I start to reach for her, but she’s already moving; she’s not badly hurt, or else adrenaline is holding her together. She kicks out, her foot connecting with my arm and numbing it
from the elbow down. The gun goes sliding along the wet ground.
We both lunge after it. Her elbow jabs at my solar plexus, missing it by an inch—I’m left wheezing rather than half dead, dragging in air as I force myself to move. She scrambles
ahead of me and I grab at her ankle, scrabbling in the mud to drag her back again before she can grab the gun or shout for backup.
She may be trained, but I’m fighting for my family, my home, my freedom. She’s fighting for a goddamn paycheck.
For a long moment there’s only the harsh staccato of our breathing as we fight to get ahead of one another. Then my hand finds the familiar grip of my grandfather’s pistol. I jab my
elbow back at her face; she dodges it easily, but it throws her off enough for me to roll over and end up with the gun pointed between her eyes.
She goes still.
I can only see the dark, furious glitter of her eyes meeting mine. I can’t speak, too winded, too shell-shocked. Slowly, she lifts her hands, palms out. Surrender.
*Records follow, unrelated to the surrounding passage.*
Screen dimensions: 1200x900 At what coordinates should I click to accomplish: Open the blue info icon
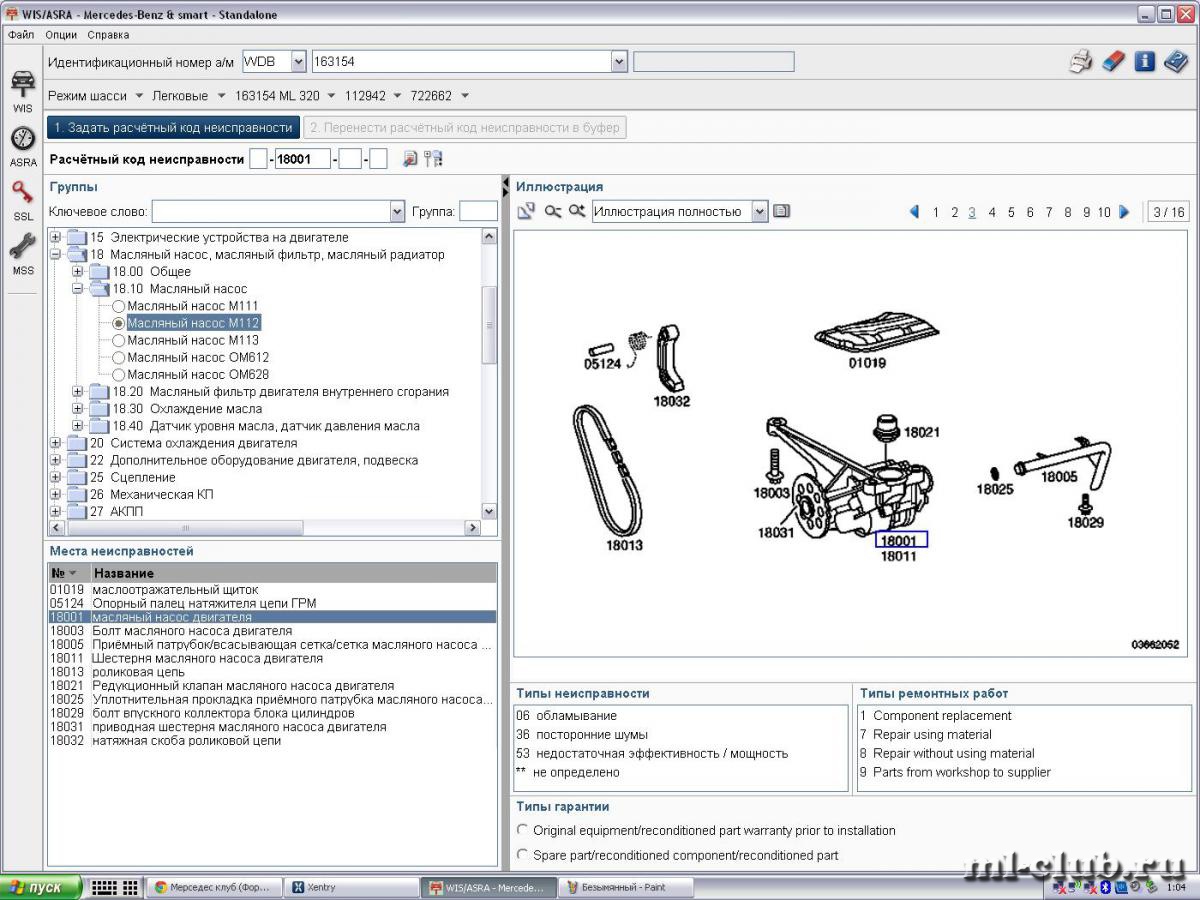(x=1145, y=62)
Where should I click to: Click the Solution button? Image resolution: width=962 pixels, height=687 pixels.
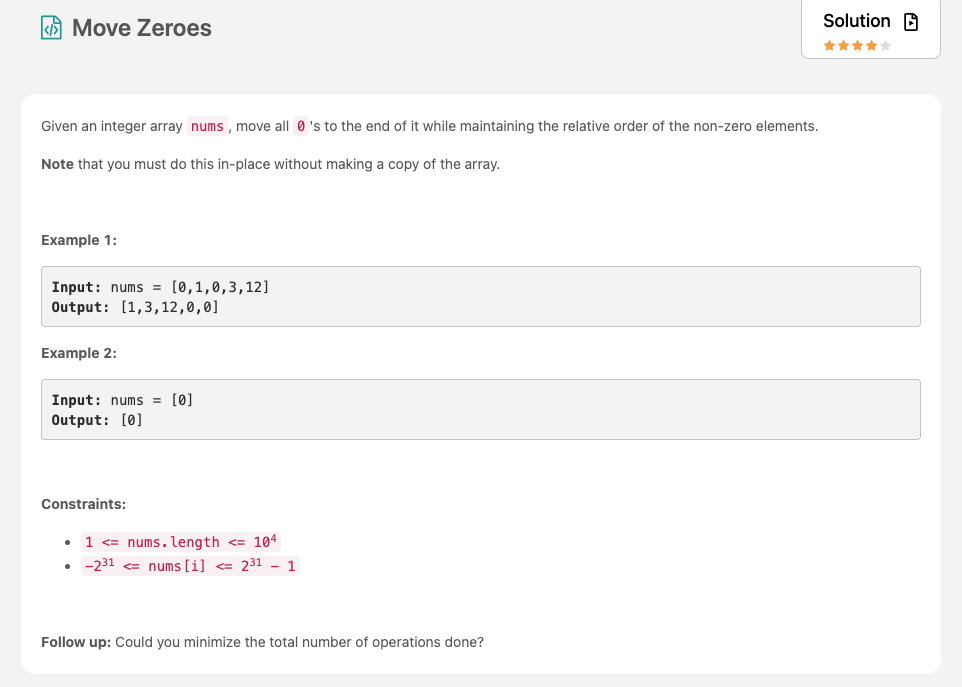[x=856, y=21]
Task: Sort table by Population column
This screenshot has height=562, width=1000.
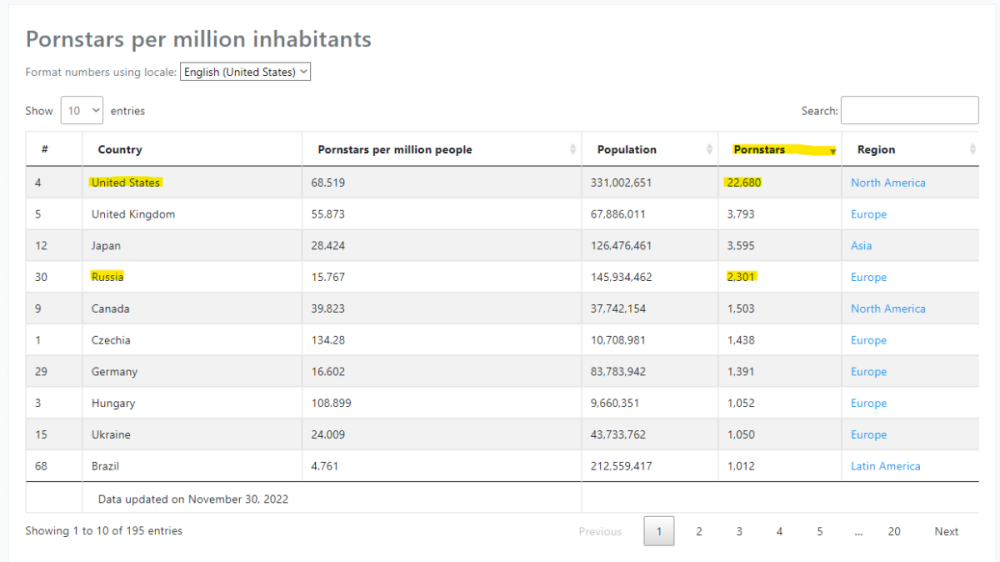Action: 627,150
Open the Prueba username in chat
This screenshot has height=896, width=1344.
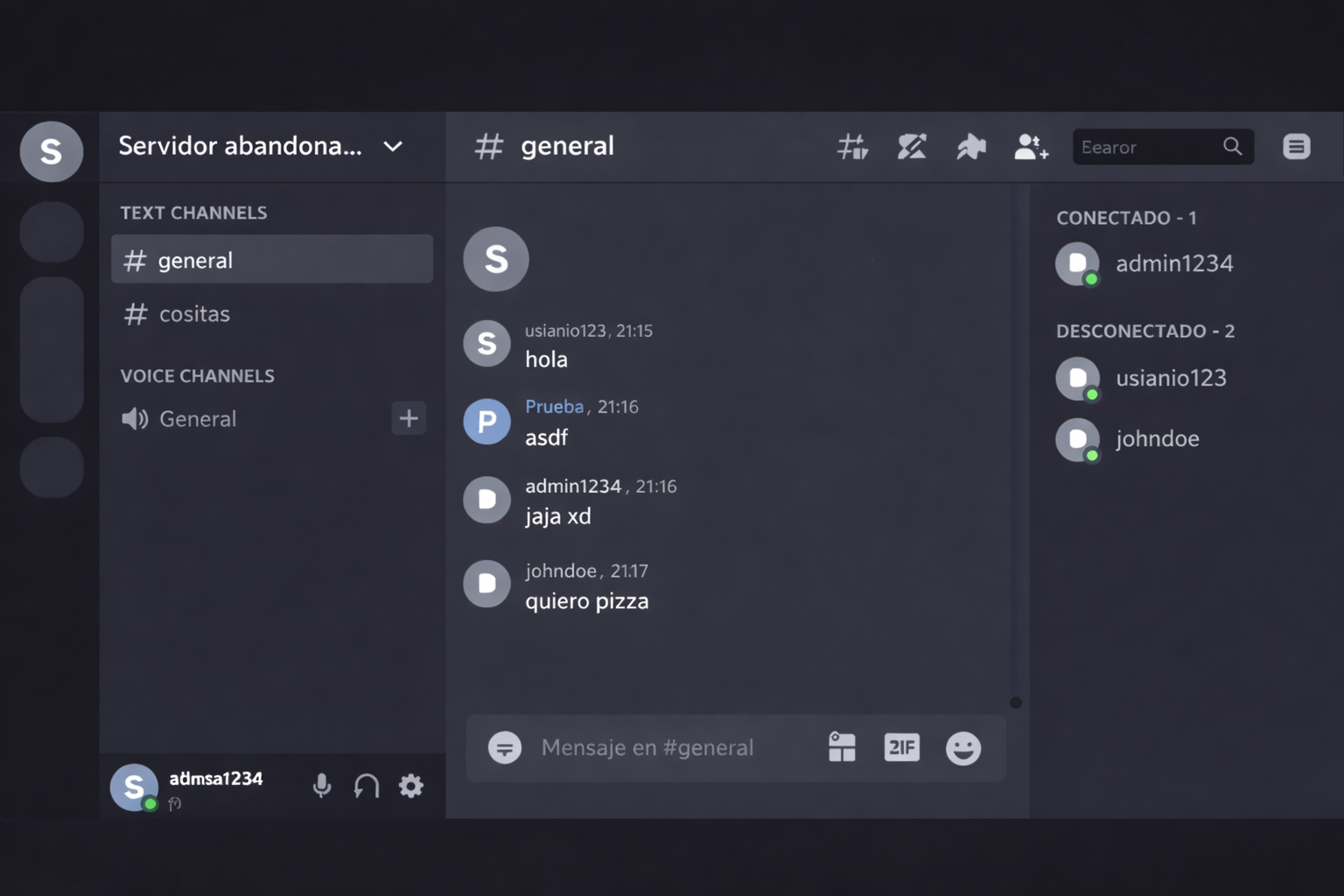tap(554, 407)
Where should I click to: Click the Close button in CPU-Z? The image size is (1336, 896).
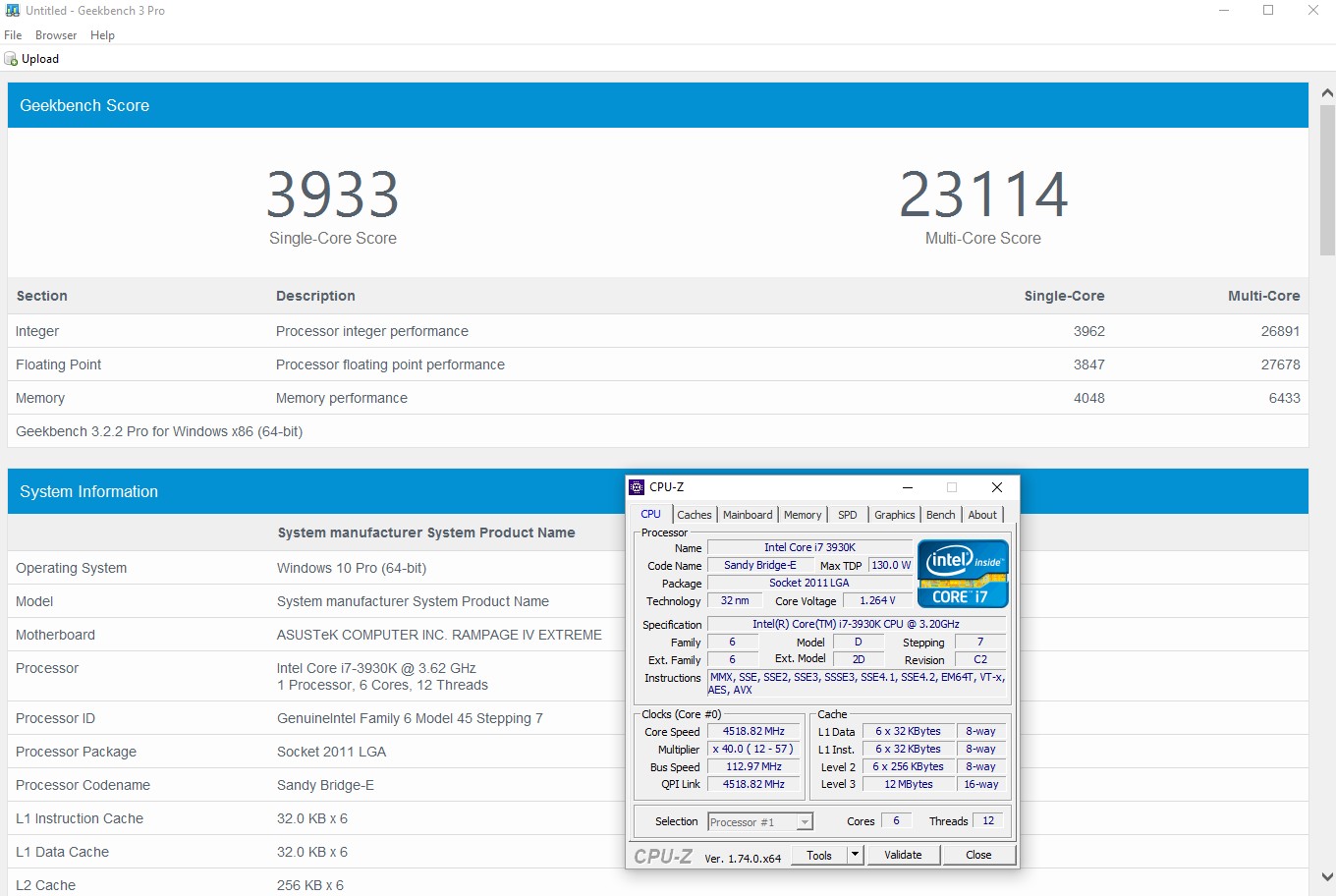pos(978,855)
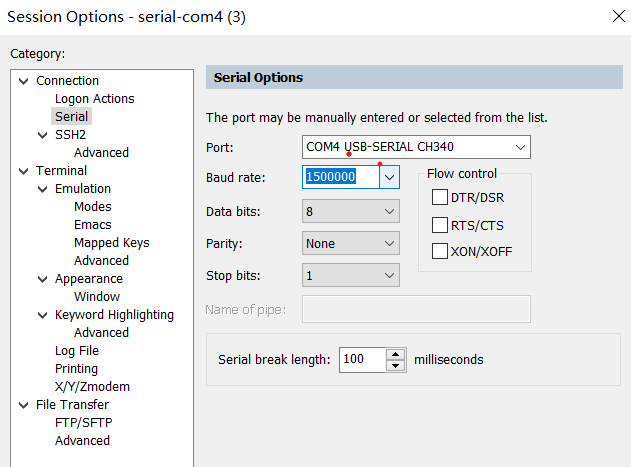Enable the DTR/DSR flow control checkbox
Viewport: 631px width, 467px height.
(440, 197)
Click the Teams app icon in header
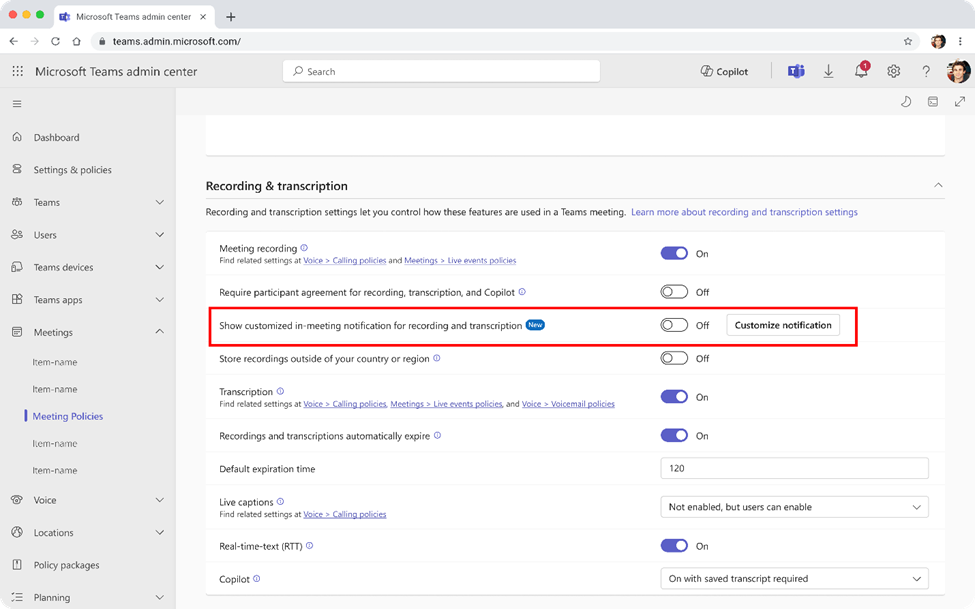The image size is (975, 609). coord(796,71)
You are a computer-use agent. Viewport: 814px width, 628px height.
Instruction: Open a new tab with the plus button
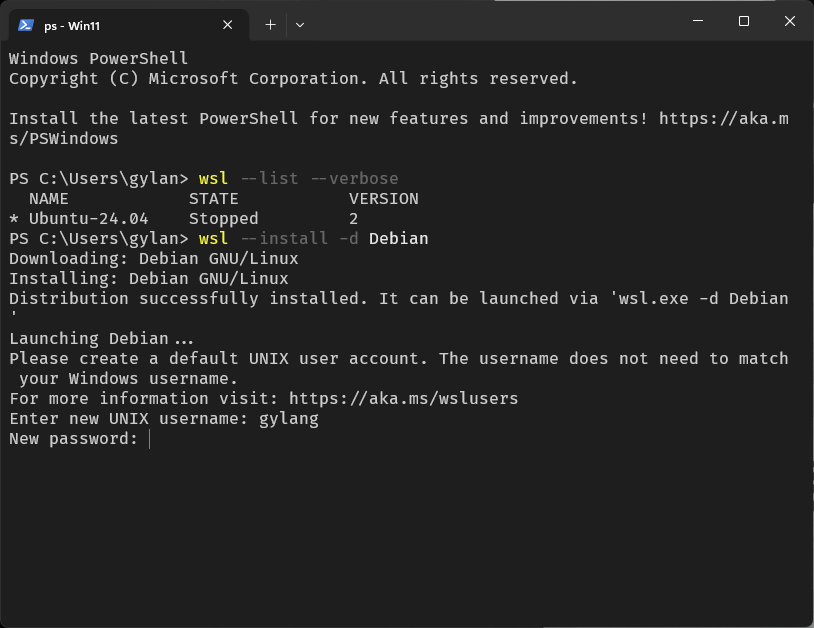coord(270,25)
I want nothing more than to collapse in the mud. But I can hear the shouts of soldiers looking for intruders, hunting for the source of the gunshot. I’ve got no time. I need to get her to
my currach—if I leave her here she’ll be found too quickly and I won’t have enough time to vanish into the swamp.
I give the gun a jerk, silently ordering the soldier to her feet. I stagger up myself, then grab for her arm to turn her around and twist it behind her back. I rest the barrel of the gun against
her lower spine, where she can feel it.
My fingers are wet and sticky with her blood, but it’s too dark to tell how much there is. I know I hit her; I saw her fall. But she’s on her feet, so the wound isn’t slowing
her down that much. I must have only grazed her side with the bullet.
I try to calm my breathing, listening for the soldiers. Getting off the base is going to be a hell of a lot harder now; I wish I had time to camouflage myself with the mud at our feet. Her
skin’s brown and more difficult to see in the low lighting, but mine’s the pale white that comes from living on a planet with constant cloud cover. I practically glow in the dark.
“Well?” She’s panting. “What’s it going to be? You could at least have the decency to aim for my heart and not my head. I’ll look prettier at my
funeral.”
“There’s something very wrong with you, Captain,” I tell her, keeping her close. Her black hair’s escaping her ponytail, tickling my face and getting into my eyes.
“You don’t invite a thing like that around here.”
“As if you need an invitation,” she growls, and though she’s completely still, I can almost feel her humming with anger. I can’t let her go. She’d never let
me go. She shoves back roughly, sending pain spearing down my leg.
I shift my grip on the gun, letting it press against her a little harder.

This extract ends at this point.